● **ACTIVITY LIST**:
**A)** According to the conductor biography, in what year was Volodymyr Sheiko appointed music director and chief conductor of the Ukrainian Radio Symphony Orchestra?
**B)** Repeat the conductor biography word for word, from "In 2005 he was" up to and including "by Alemdar Karamanov.".

● **TEXT SEGMENT**:
_ _ _ _ _
In 2005 he was appointed his current position as music director and chief conductor of the Ukrainian Radio Symphony Orchestra.

Under Volodymyr Sheiko’s direction, the orchestra has presented many performances, among them: "Requiem" by G. Verdi; Symphony No. 9 by L. V. Beethoven; Symphony No. 6, "Pathétique" by P. Tchaikovsky; Symphony No. 2 by S. Rachmaninoff; "Carmina Burana" by Carl Orff; "Stabat Mater" by G. Rossini; "The Execution of Stepan Rasin" by D.Shostakovich; "St. Jonn of Damascus" by S.Taneev; "When the Fern Blooms" by Y. Stankovych; "Requiem" and "Davidde Penitente" by W.A. Mozart; "Le Poème del'extase" by A. Scriabin, "Symphonic Gospel" by Alemdar Karamanov.

During his artistic leadership, Volodymyr Sheiko founded a series of joint musical projects of the Radio Company and National Television Company of Ukraine, such as: “Art Stories”; "RadioSymphony_UA"; “Symphonic Mainstream” and “Message from Ukiraine”, and made more than 500 recordings of world and Ukrainian musical masterpieces for the National Radio Fund. Volodymyr Sheiko brought the Radio Symphony Orchestra to more than a dozen countries across the world;  South Korea, United Arab Emirates, Iran, Algeria, Tunisia, Spain, Italy, Switzerland, France, Portugal, Netherlands, Luxemburg, Belgium, Romania, Poland and Belarus, to name a few, and to such renowned stages as: Konzerthaus Wien; Concertgebouw in Amsterdam, Koningen Elisabethzaal in Antwerpen; Arena Sferisterio in Macerata, Italy; Teatro Carlo Felice in Genova; Teatro Petruzzelli in Bari; Teatro Ponchielli in Cremona; Teatro Luciano Pavarotti in Modena; Teatro Romano in Ascoli Piceno, Italy; Teatro Politeamo Garibaldi in Palermo; Teatro Auditorium Manzoni in Bologna; Teatro Gesualdo in Avellino, Italy; Stadtcasino Musiksaal Basel, Switzerland; Auditorio Nacional de Musica, Teatro Monumental in Madrid; Palau de la Musica Catalana in Barcelona; Auditorio de Zaragoza, Teatro Principal in Zaragoza, Spain; Casa da Musica; Coliseu do Porto in Porto, Portugal; Coliseu dos Recreios in Lisbon; Coliseum in Nimes, France; Teatro Romano in Vienne, France; Bucharest National Opera; Romanian National Opera in Timisoara; Algerian National Theatre, Palace "Moufdi Zakaria", Algiers Opera House in Algeria; Seoul City Hall; Coliseum in El Jem, Tunisia; Amphitheater in Cartage, Tunisia; Tunisian National Opera; Hong Kong City Hall; National Philharmonic of Beijing, China; Dubai Opera, in United Arab Emirates.
_ _ _ _ _
(Stored entries)
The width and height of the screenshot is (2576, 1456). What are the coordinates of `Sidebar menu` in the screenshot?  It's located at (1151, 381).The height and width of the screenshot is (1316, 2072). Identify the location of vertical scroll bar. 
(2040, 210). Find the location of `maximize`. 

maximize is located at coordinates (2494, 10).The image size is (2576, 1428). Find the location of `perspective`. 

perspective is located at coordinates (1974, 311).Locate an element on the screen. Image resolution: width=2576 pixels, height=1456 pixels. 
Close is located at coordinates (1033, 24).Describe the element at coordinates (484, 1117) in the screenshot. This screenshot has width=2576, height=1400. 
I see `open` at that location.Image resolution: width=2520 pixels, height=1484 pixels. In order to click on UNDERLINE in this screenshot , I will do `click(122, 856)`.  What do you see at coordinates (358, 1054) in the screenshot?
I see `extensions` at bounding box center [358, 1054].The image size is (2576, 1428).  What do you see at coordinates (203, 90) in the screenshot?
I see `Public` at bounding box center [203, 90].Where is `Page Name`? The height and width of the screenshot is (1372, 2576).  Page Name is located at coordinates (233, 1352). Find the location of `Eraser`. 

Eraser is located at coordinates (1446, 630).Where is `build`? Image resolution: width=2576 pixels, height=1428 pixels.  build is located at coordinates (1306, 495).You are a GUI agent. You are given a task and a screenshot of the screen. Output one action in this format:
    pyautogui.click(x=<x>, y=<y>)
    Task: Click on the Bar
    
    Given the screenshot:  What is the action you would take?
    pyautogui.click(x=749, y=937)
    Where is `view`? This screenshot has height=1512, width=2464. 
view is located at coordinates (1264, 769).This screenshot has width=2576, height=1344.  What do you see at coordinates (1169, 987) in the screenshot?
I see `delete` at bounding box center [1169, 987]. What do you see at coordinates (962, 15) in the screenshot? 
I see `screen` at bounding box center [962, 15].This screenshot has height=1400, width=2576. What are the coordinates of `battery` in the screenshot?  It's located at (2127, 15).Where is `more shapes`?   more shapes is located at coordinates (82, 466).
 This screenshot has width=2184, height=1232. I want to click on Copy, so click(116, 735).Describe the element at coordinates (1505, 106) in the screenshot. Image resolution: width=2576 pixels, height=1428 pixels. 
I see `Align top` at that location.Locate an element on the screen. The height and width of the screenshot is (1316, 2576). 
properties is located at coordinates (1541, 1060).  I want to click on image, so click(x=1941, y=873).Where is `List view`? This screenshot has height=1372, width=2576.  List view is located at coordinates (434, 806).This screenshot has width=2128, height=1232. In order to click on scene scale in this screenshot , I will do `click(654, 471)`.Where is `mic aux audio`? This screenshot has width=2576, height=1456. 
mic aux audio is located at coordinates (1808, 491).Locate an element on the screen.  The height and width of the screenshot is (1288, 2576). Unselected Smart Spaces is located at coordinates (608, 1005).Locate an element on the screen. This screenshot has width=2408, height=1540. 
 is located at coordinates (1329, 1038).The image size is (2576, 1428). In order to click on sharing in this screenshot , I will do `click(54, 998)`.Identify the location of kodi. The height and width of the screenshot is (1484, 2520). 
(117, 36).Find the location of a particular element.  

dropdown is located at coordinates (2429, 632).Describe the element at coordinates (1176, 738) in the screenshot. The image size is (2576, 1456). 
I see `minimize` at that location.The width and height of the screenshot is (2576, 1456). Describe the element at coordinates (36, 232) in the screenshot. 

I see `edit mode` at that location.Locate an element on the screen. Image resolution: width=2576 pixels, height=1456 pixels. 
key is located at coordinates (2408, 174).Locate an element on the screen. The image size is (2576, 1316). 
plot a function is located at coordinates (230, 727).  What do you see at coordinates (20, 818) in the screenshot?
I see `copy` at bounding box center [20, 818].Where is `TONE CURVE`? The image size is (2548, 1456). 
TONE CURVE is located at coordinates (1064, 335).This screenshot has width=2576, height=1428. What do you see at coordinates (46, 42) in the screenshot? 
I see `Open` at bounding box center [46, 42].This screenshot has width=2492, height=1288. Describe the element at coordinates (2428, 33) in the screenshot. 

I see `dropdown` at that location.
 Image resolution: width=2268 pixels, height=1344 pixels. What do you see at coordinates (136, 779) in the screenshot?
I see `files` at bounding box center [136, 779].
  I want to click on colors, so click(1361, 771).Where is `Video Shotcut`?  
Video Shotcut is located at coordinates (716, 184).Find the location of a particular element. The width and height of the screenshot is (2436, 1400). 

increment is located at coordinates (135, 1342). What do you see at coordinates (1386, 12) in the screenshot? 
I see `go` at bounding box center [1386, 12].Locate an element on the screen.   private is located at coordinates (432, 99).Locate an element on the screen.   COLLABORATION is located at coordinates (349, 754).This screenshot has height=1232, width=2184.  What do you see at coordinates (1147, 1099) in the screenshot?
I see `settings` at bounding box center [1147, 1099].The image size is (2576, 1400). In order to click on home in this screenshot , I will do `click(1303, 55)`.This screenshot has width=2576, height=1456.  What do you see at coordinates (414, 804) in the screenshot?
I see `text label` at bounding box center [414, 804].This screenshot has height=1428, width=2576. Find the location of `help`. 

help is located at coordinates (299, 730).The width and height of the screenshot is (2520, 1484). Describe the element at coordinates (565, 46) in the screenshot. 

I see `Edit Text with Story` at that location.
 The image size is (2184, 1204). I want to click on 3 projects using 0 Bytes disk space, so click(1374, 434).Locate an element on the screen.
_ _ _ _ _
● **TASK ANSWERS**:
**A)** 2005

**B)**
In 2005 he was appointed his current position as music director and chief conductor of the Ukrainian Radio Symphony Orchestra.

Under Volodymyr Sheiko’s direction, the orchestra has presented many performances, among them: "Requiem" by G. Verdi; Symphony No. 9 by L. V. Beethoven; Symphony No. 6, "Pathétique" by P. Tchaikovsky; Symphony No. 2 by S. Rachmaninoff; "Carmina Burana" by Carl Orff; "Stabat Mater" by G. Rossini; "The Execution of Stepan Rasin" by D.Shostakovich; "St. Jonn of Damascus" by S.Taneev; "When the Fern Blooms" by Y. Stankovych; "Requiem" and "Davidde Penitente" by W.A. Mozart; "Le Poème del'extase" by A. Scriabin, "Symphonic Gospel" by Alemdar Karamanov.